* **Task material**
━━━━━━━━━━━━━━━━━━━━━━━━━━━━━━

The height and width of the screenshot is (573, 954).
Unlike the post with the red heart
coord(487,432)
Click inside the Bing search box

━━━━━━━━━━━━━━━━━━━━━━━━━━━━━━

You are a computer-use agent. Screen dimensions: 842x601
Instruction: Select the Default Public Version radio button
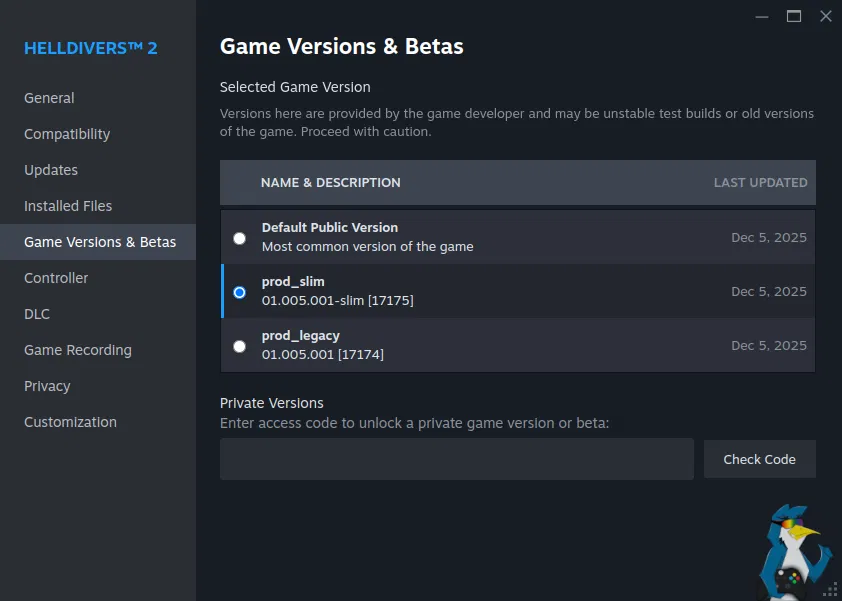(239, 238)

━━━━━━━━━━━━━━━━━━━━━━━━━━━━━━

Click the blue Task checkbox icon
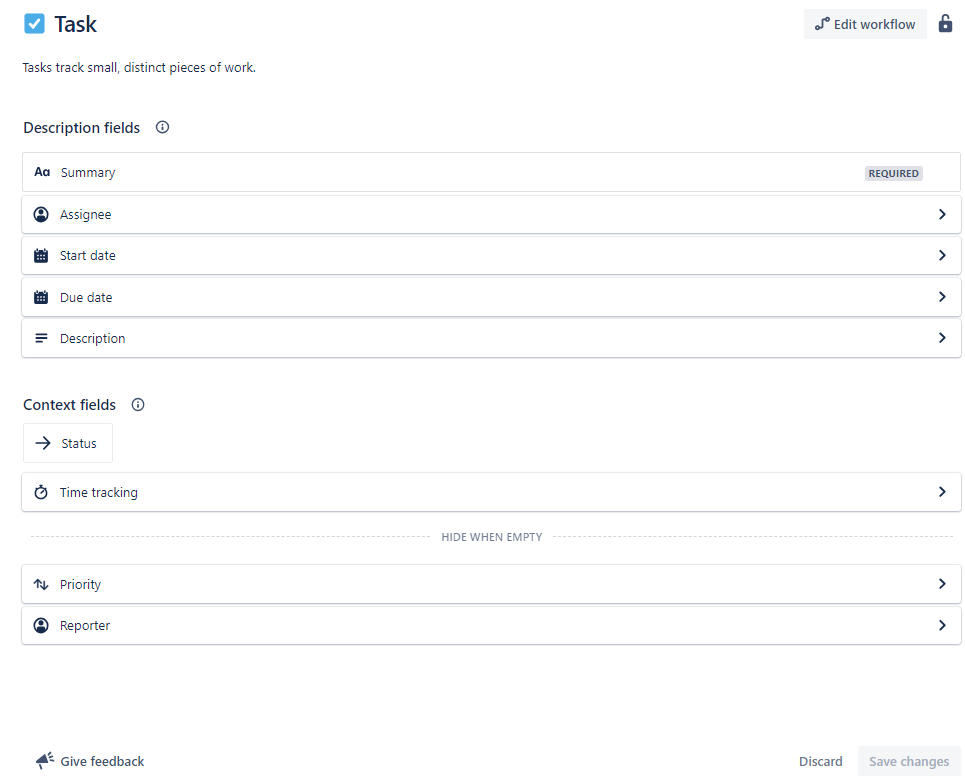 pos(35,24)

━━━━━━━━━━━━━━━━━━━━━━━━━━━━━━

There is a line with "The height and" and a line with "Click inside the Bing search box" above. Copy exactly those two lines and all lines between them, with nothing else.

* **Task output**
The height and width of the screenshot is (573, 954).
Unlike the post with the red heart
coord(487,432)
Click inside the Bing search box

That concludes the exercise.